KANSAS CITY, Mo. — Federal prosecutors this week dismissed a case in which they were seeking to pursue the forfeiture of more than $165,000 seized in a May 2021 traffic stop in Kansas.
Dickinson County, Kansas, Sheriff's Deputy Kalen Robinson stopped Jamie Jordan, an employee of Denver-based company Empyreal Logistics LLC, on May 17, 2021, who was driving from Colorado to Kansas City, Missouri.
Jordan told the deputy her company transports cash from medical marijuana dispensaries in Missouri to Colorado, and she was on her way to Kansas City to pick up cash from the marijuana businesses.
Jordan was released by Robinson but she was stopped by him again the next day after the Drug Enforcement Administration surveilled Jordan "entering multiple state marijuana dispensaries in Kansas City, Missouri," according to the affidavit.

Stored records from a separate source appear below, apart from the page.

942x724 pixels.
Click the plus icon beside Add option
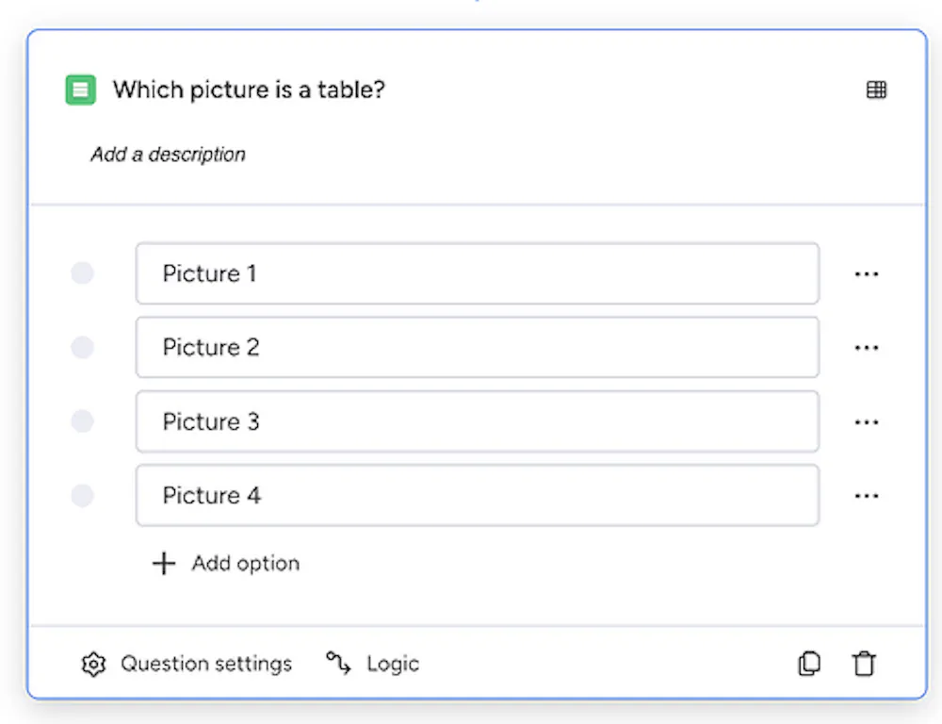point(164,564)
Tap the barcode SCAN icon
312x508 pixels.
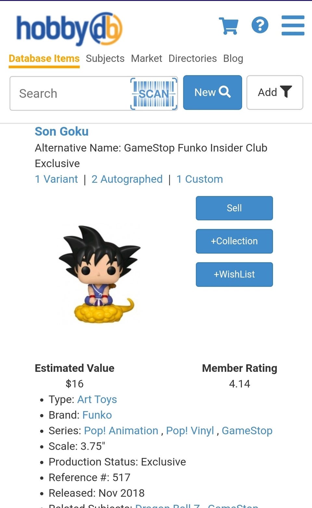pos(154,94)
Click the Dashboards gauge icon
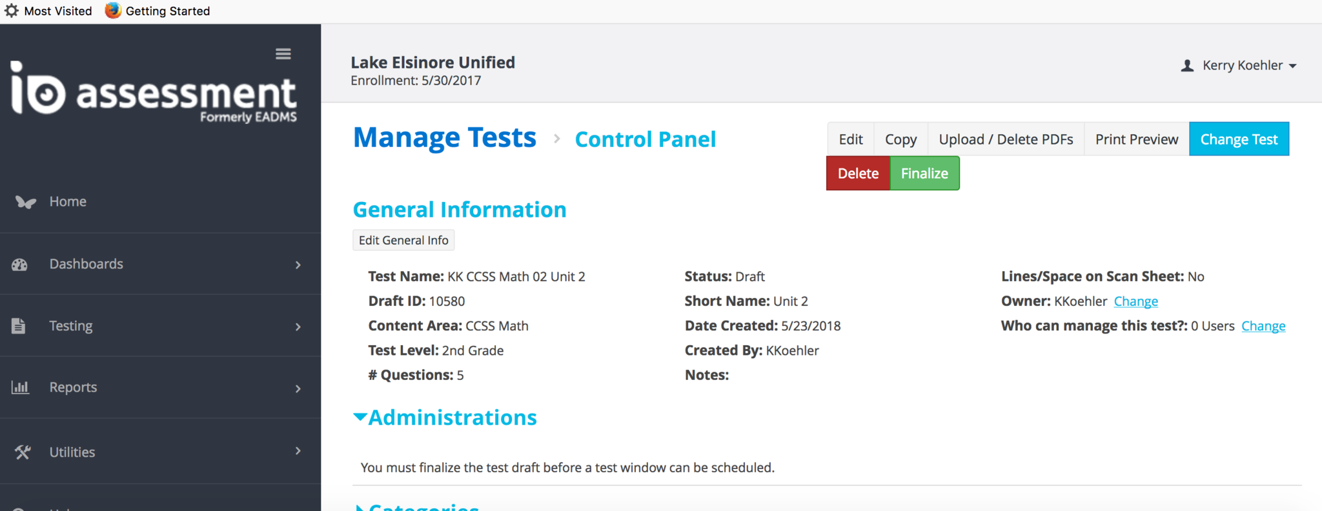This screenshot has width=1322, height=511. coord(19,265)
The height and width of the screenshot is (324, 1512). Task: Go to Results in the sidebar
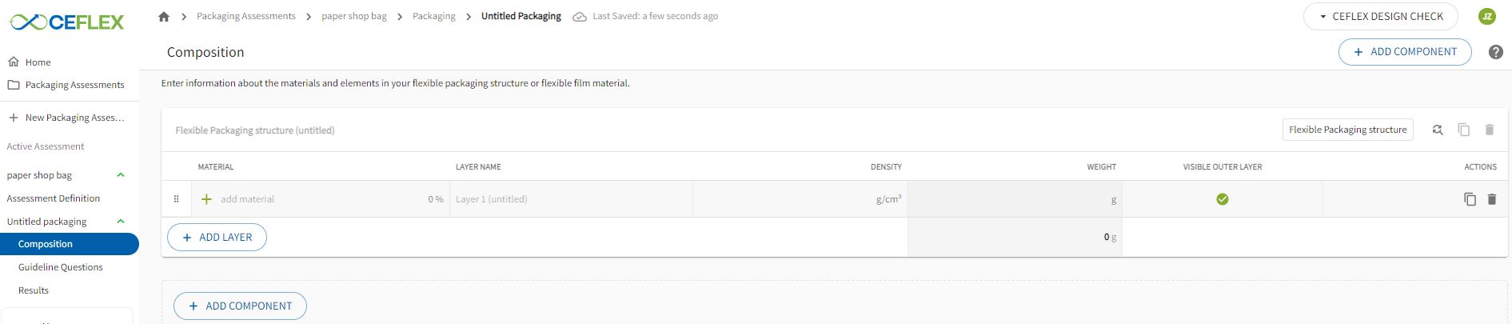pyautogui.click(x=34, y=290)
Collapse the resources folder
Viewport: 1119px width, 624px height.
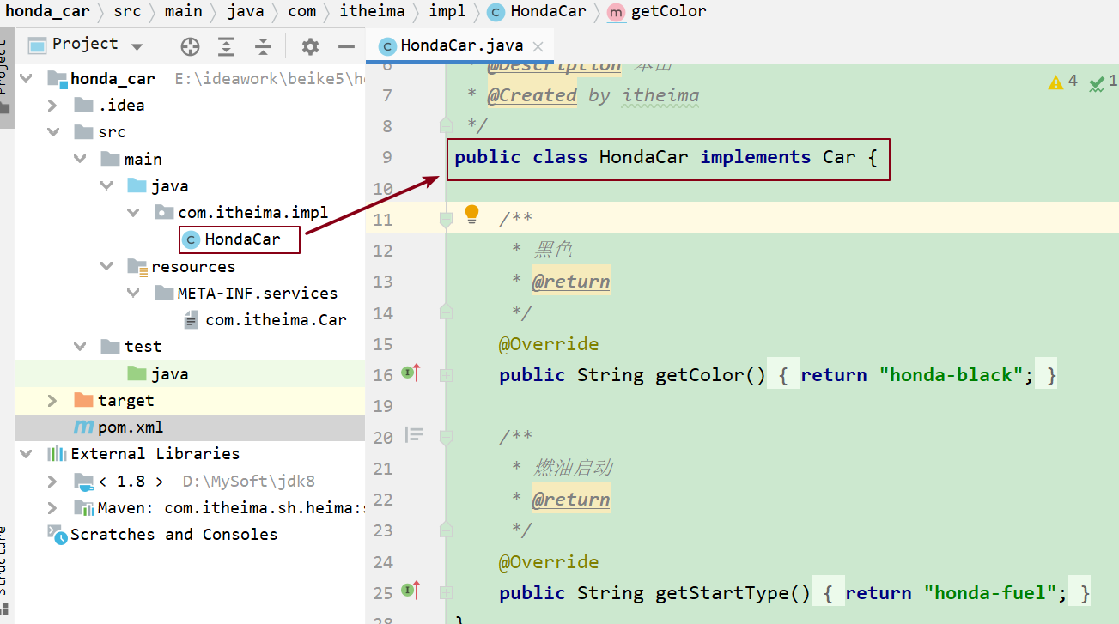tap(106, 267)
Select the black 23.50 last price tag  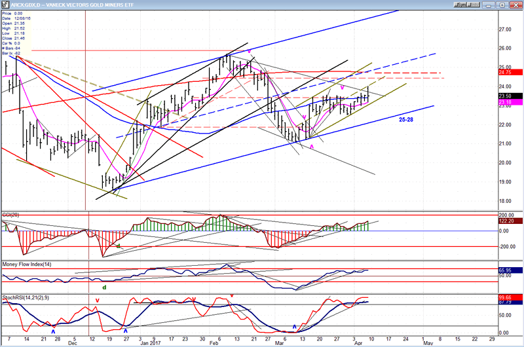pos(508,96)
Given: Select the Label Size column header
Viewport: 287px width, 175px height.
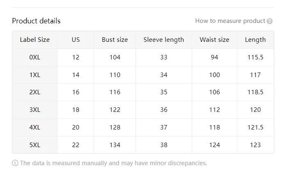Looking at the screenshot, I should (35, 40).
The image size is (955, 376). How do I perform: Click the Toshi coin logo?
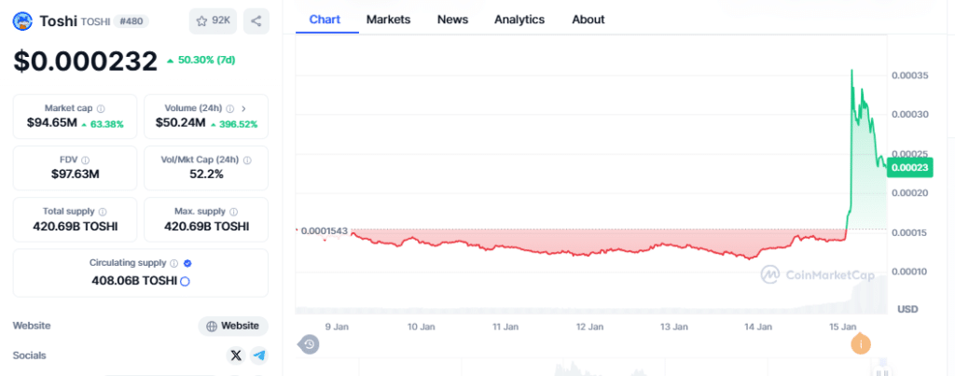tap(23, 21)
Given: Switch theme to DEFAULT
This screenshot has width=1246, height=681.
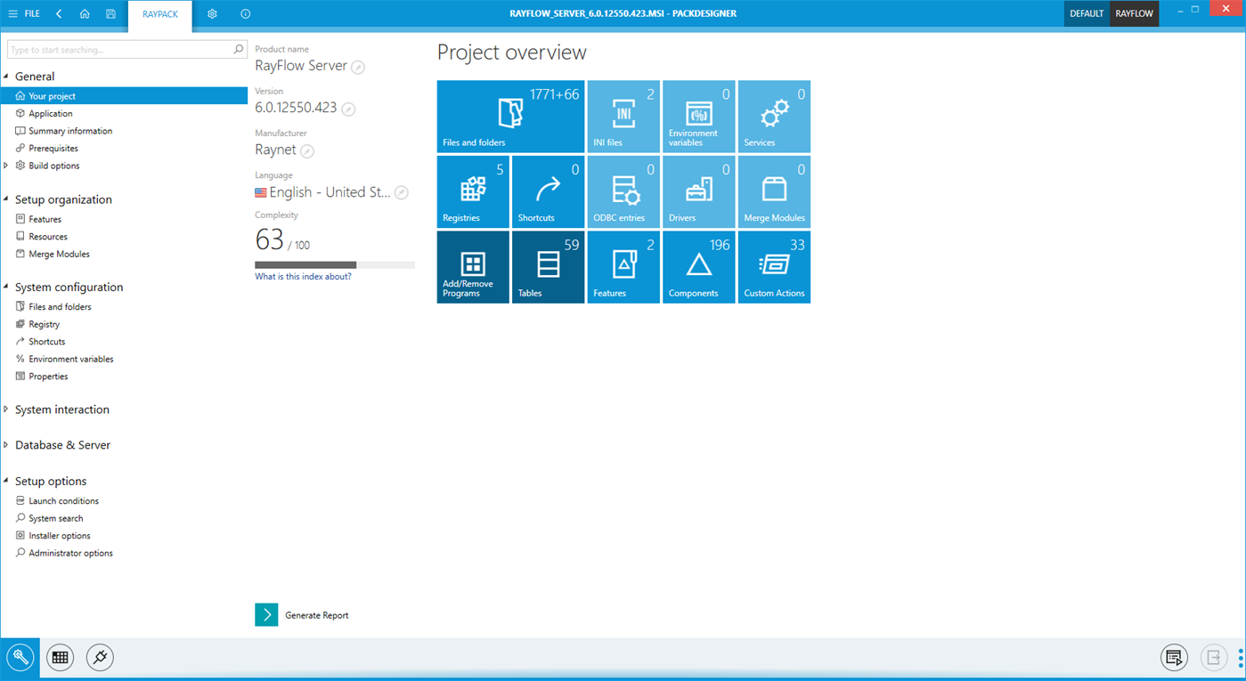Looking at the screenshot, I should (x=1087, y=13).
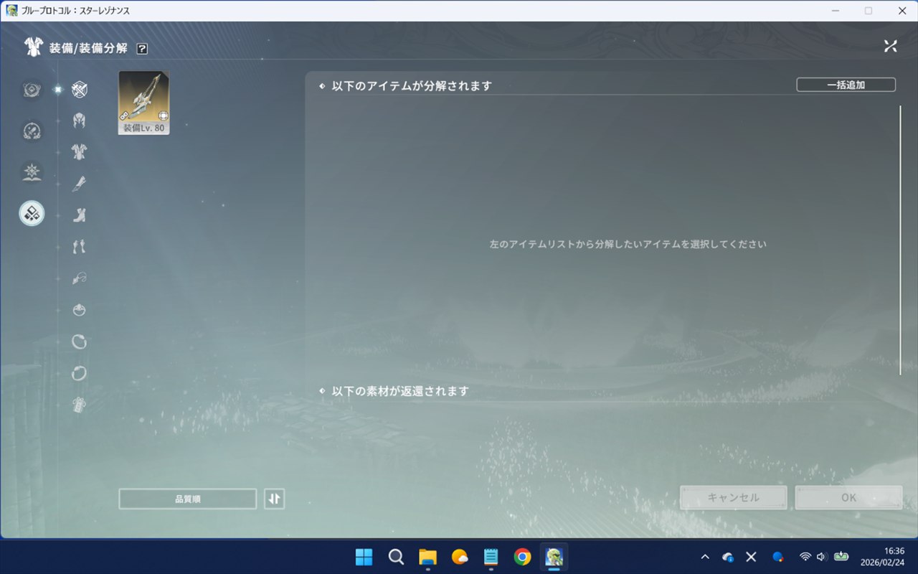This screenshot has width=918, height=574.
Task: Open the help question mark icon
Action: click(142, 49)
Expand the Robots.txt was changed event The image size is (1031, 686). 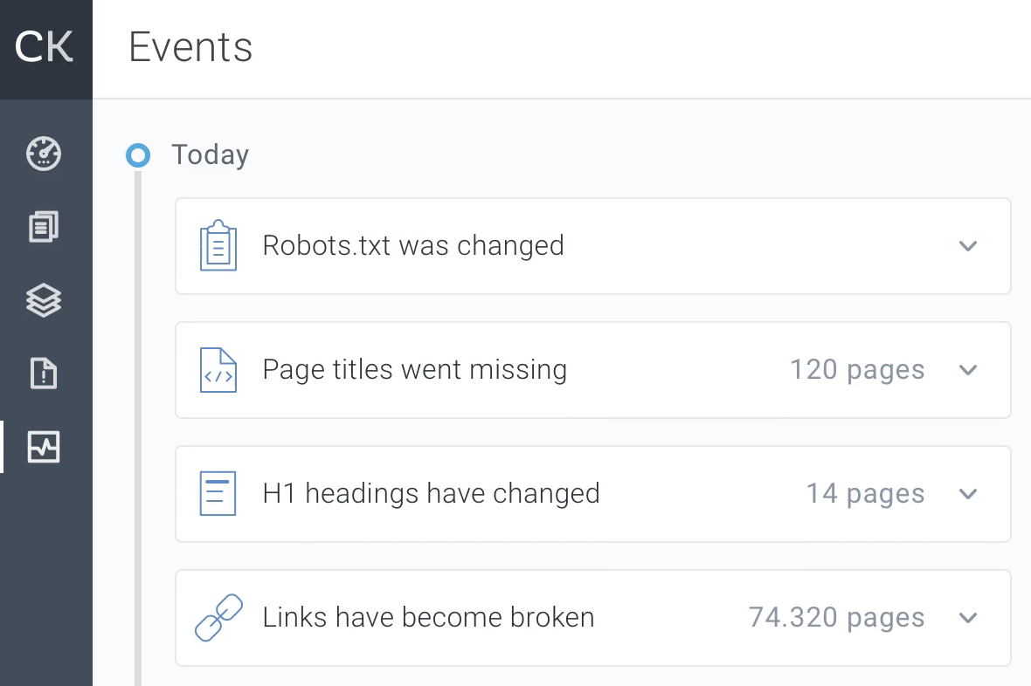(x=967, y=246)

"Seized from the van was $165,620 in U.S. currency in five bags," the affidavit said. "Jordan confirmed to Robison that all of the currency was from multiple marijuana dispensaries in Kansas City, Missouri."
A drug-detection dog later alerted to the odor of marijuana coming from the seized money. The money is currently in the custody of the U.S. Marshals Service.
This week’s motion came on Tuesday and was accepted by a federal judge on Wednesday. Prosecutors did not explain why they decided to dismiss their case.
The court first took up the matter in October 2021.
Empyreal Logistics LLC had been asking for the complaint to be dismissed "with prejudice" and for the money seized and their attorney's fees to be paid for, according to court documents.
Medical marijuana was legalized in the state of Missouri in 2018 and in Colorado, the state the defendant was driving to, recreational marijuana was legalized in 2012. But in Kansas, medical and recreational marijuana are illegal, and it is illegal under federal law.
Even though the money was made legally in Missouri and was being driven to another state where marijuana is legal, under the federal Controlled Substances Act, the money can be seized because it was used to purchase a controlled substance, according to court documents.